Untuk mengeksplorasi berbagai manfaat, penulis menguji model bahasa dengan berbagai skala, termasuk Llama2, GPT-3.5-Turbo, dan GPT-4. Untuk menguji seberapa baik metode ini bekerja dengan metode lain, metode ini dikombinasikan dengan beragam teknik:

  • Rekayasa Perintah: Integrasi dengan Chain-of-Thought (CoT), Zero-Shot Cot, dan Solo Performance Prompting.
  • Kolaborasi Beberapa Agen LLM: Digunakan bersama dengan metode gaya debat (LLM-Debate) dan refleksi diri.

Hasilnya menawarkan wawasan yang menarik:


  • Penskalaan Kinerja: Meningkatkan jumlah agen umumnya meningkatkan kinerja LLM di seluruh tugas dan model dengan berbagai ukuran. Yang mengejutkan, LLM yang lebih kecil, ketika ditingkatkan, sering kali menyaingi atau mengungguli rekan-rekan yang lebih besar (Gbr. 1).
  • Kompatibilitas: Metode ini berpadu mulus dengan teknik lain, yang menghasilkan peningkatan kinerja yang lebih besar.
  • Kesederhanaan vs. Kompleksitas: Dalam kebanyakan kasus, metode yang diusulkan saja mencapai hasil yang setara dengan pendekatan yang lebih kompleks, menunjukkan kekuatan dalam desainnya yang lugas.

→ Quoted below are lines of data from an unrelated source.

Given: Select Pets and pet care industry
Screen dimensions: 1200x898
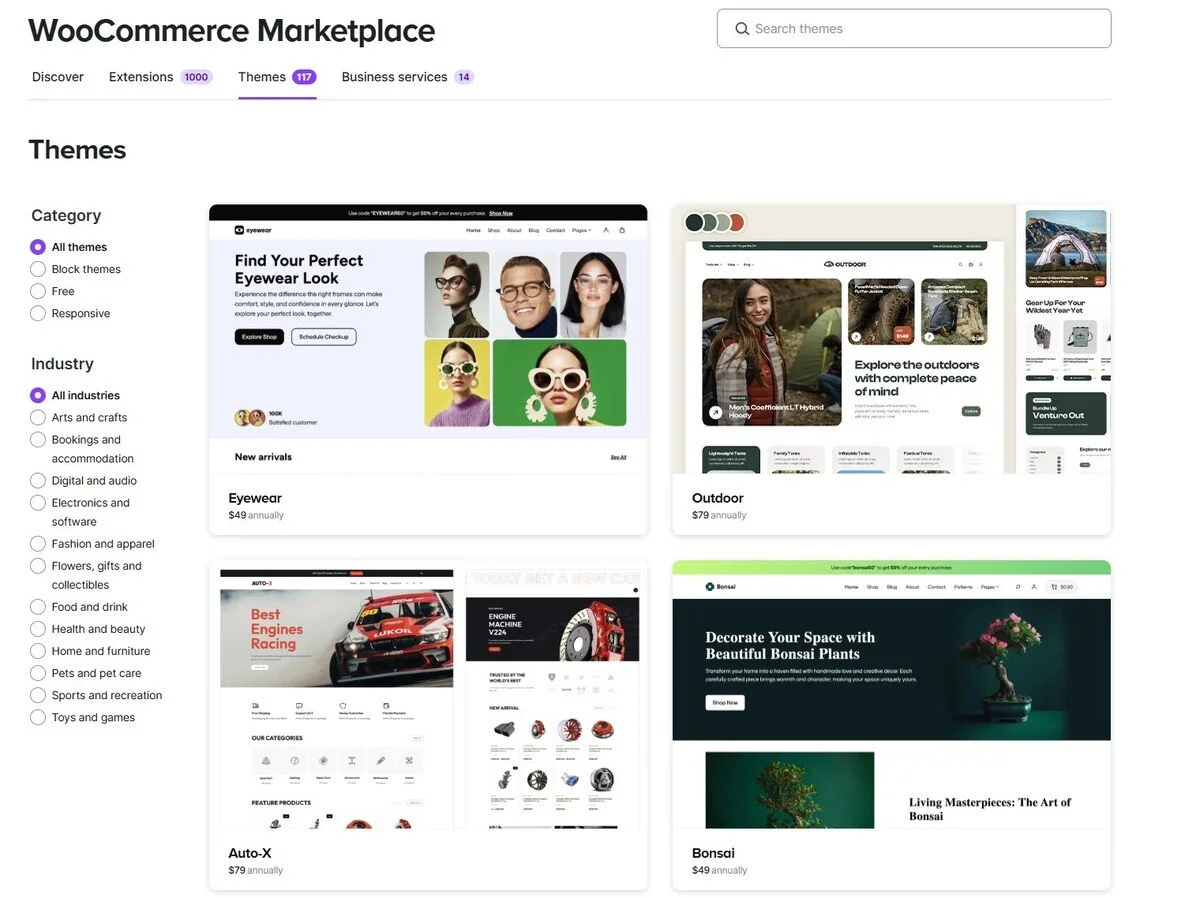Looking at the screenshot, I should pos(38,673).
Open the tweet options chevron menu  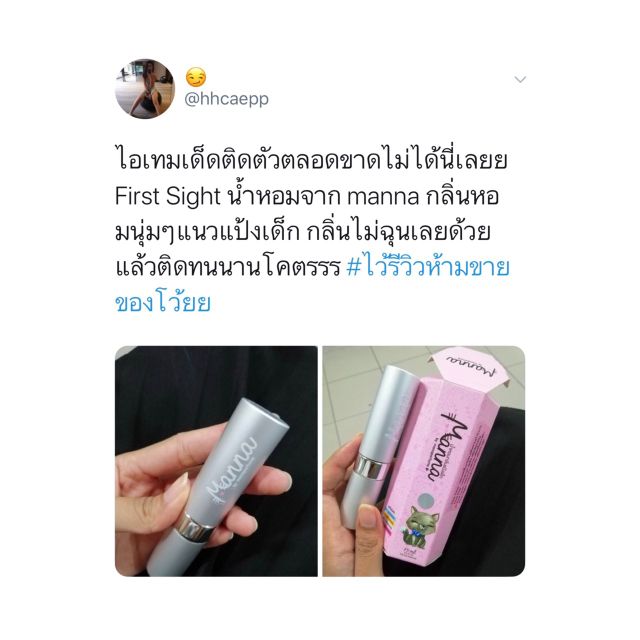(x=520, y=79)
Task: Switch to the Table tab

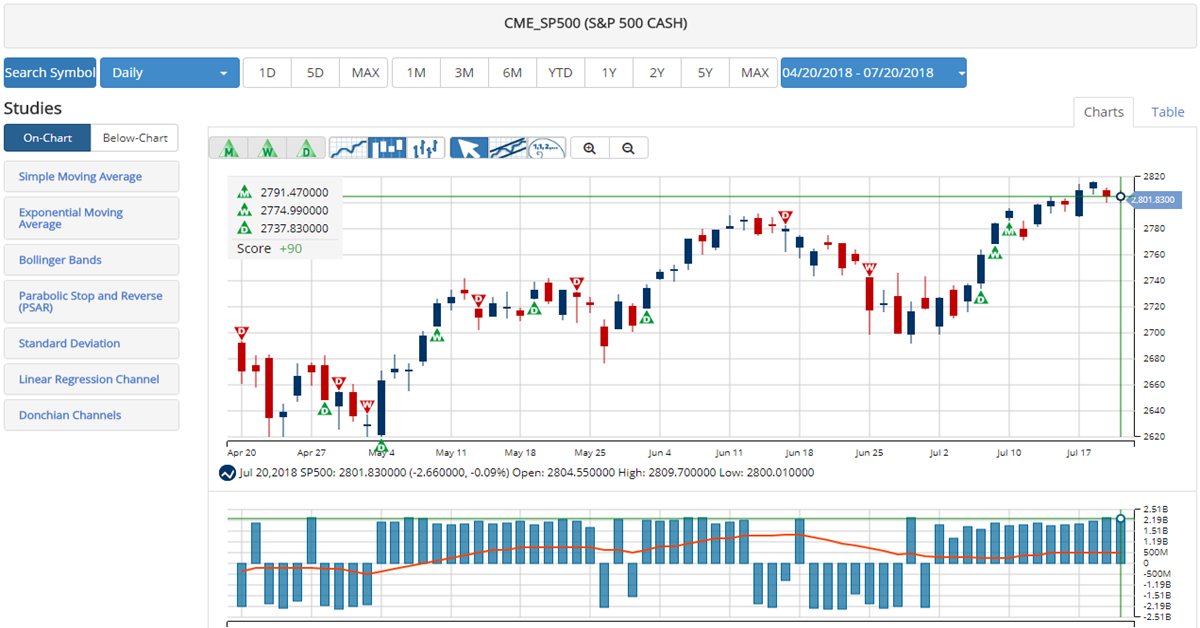Action: point(1166,112)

Eksperimen menyeluruh menunjukkan konsistensi metode di seluruh hiperparameter (Gbr. 4) dan mengungkapkan poin penting: peningkatan kinerja berkorelasi positif dengan kesulitan tugas (Tabel 5). Untuk mengurai hubungan ini, tiga dimensi kesulitan diisolasi:

  • Kesulitan yang Melekat: Keuntungan pertama meningkat dan kemudian menurun karena masalah menjadi sangat kompleks.
  • Jumlah Langkah: Keuntungan menjadi lebih jelas seiring dengan peningkatan langkah-langkah yang diperlukan untuk menyelesaikan tugas.
  • Probabilitas Sebelumnya: Kinerja meningkat ketika kemungkinan jawaban yang benar lebih tinggi.

Temuan ini mengilhami pengoptimalan seperti pengambilan sampel dan pemungutan suara bertahap atau hierarkis, yang memaksimalkan keuntungan melalui pemahaman yang bernuansa tentang kesulitan tugas.

Kesimpulannya, karya ini menetapkan tolok ukur baru, menunjukkan bahwa terkadang, ‘lebih banyak agen’ mungkin memang yang Anda perlukan. Dalam banyak kasus, meningkatkan agen LLM dengan strategi pengambilan sampel dan pemungutan suara yang sederhana secara signifikan meningkatkan kinerja tanpa metode yang rumit. Penemuan ini menyederhanakan aplikasi LLM yang kompleks dan membuka jalan bagi pengoptimalan biaya sistem masa depan, yang menjadi fokus penelitian yang sedang berlangsung.